Take the average scores for the 5 species with sub-stocks. Just doing a group_by with species and averaging scores will do this for all species (but only change the values for these sub-species).

Remove stocks with just F_Fmsy - these stocks have no stock scores since we don’t have a way to get a score from just F/Fmsy. Also roll all values forward to 2017.

2.2 Visualize

kobe_plot <- function(sp){
  
 ss_df <- stock_scores %>%
    filter(stock == sp) %>%
    arrange(year) %>%
    mutate(last_bbmsy = last(b_bmsy),
           last_ffmsy = last(f_fmsy),
           last_datayear = last(year)) %>%
   ungroup()

generate_kobe_df <- function(f_fmsy_max = 2.5,
                             b_bmsy_max = 3.0,
                             reso       = 0.01,
                             bmax_val   = 0,
                             fmin_val   = 0,
                             weighting_b = 1) {

  kobe_raw <- data.frame(stock  = 1,
                     f_fmsy = rep(seq(0, f_fmsy_max, reso), each  = round(b_bmsy_max/reso) + 1),
                     b_bmsy = rep(seq(0, b_bmsy_max, reso), times = round(f_fmsy_max/reso) + 1))

  kobe <- kobe_raw %>%
    rescale_bprime_crit(bmax = b_bmsy_underexploit_thresh,
                        bmax_val = bmax_val) %>%
    rescale_fprime_crit(fmax = f_fmsy_overfishing_thresh,
                        fmin_val = fmin_val) %>%
    mutate(x_geom  = (fPrime * bPrime),
           x_arith = (fPrime + bPrime) / 2)

  return(kobe)
}

bbmsy_lim <- max(round(max(ss_df$b_bmsy, na.rm = TRUE) + .1, 1), 3)
ffmsy_lim <- max(round(max(ss_df$f_fmsy, na.rm = TRUE) + .1, 1), 2.5)
  
kobe_df <- generate_kobe_df(f_fmsy_max = ffmsy_lim,
                           b_bmsy_max = bbmsy_lim,
                           bmax_val = .25,
                           fmin_val = .25)

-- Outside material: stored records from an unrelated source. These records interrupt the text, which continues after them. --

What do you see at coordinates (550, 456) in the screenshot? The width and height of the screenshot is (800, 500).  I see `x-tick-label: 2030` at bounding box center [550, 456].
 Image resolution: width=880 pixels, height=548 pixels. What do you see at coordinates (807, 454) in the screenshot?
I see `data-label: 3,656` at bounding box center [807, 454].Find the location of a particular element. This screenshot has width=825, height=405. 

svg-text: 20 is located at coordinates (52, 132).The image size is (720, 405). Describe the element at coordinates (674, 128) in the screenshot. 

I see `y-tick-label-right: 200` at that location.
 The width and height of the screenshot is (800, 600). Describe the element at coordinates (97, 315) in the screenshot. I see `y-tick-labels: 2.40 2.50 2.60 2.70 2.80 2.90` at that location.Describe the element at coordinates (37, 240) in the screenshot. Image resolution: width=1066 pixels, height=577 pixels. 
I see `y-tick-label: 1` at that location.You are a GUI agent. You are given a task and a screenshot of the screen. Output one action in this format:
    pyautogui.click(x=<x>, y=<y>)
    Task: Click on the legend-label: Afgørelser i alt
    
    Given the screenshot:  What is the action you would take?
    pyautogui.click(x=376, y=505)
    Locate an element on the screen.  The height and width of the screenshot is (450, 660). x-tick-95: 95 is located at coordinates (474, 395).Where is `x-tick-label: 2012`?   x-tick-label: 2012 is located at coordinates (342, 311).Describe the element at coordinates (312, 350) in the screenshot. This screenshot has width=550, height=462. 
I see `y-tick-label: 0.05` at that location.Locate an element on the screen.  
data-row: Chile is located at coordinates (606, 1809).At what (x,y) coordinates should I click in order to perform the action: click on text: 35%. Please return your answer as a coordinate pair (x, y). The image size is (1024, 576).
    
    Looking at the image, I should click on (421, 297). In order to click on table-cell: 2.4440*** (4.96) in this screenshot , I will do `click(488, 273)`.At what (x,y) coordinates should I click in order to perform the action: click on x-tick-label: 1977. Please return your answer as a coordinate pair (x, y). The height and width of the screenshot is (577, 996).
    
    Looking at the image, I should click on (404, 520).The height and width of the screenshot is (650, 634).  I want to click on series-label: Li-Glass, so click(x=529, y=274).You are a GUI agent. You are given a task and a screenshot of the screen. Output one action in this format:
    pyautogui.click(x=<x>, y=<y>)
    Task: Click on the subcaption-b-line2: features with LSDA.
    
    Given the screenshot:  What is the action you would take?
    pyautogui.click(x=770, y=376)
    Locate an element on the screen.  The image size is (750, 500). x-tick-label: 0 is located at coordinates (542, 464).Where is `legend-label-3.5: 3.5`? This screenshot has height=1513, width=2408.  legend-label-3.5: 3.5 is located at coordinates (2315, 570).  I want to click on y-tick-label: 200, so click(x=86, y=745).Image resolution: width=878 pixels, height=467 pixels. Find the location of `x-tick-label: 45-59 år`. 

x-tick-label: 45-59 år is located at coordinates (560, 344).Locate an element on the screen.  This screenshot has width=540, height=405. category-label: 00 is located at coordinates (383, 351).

kobe_stock_plot <- ggplot(data = kobe_df, aes(x = b_bmsy, y = f_fmsy)) +
    theme_bw() +
    geom_raster(alpha = .8, aes(fill = x_geom)) +
    scale_fill_distiller(palette = 'RdYlGn', direction = 1) +
    labs(title = as.character(sp),
         x = 'B/Bmsy',
         y = 'F/Fmsy',
         fill = "Stock score") +
    geom_path(data = ss_df, 
              show.legend = FALSE,
              aes(x = b_bmsy, y = f_fmsy, group = sp),
              color = 'grey30') +
    geom_point(data = ss_df, 
               show.legend = FALSE,
              aes(x = last_bbmsy, y = last_ffmsy)) +
    geom_text(data = ss_df %>%
                mutate(year = ifelse(year/5 == round(year/5) | year == last_datayear, year, NA)), 
              aes(x = b_bmsy, y = f_fmsy, label = year), 
              hjust = 0, nudge_x = .05, size = 2)

return(kobe_stock_plot)
}

Apply function to all species in the stock_scores data frame.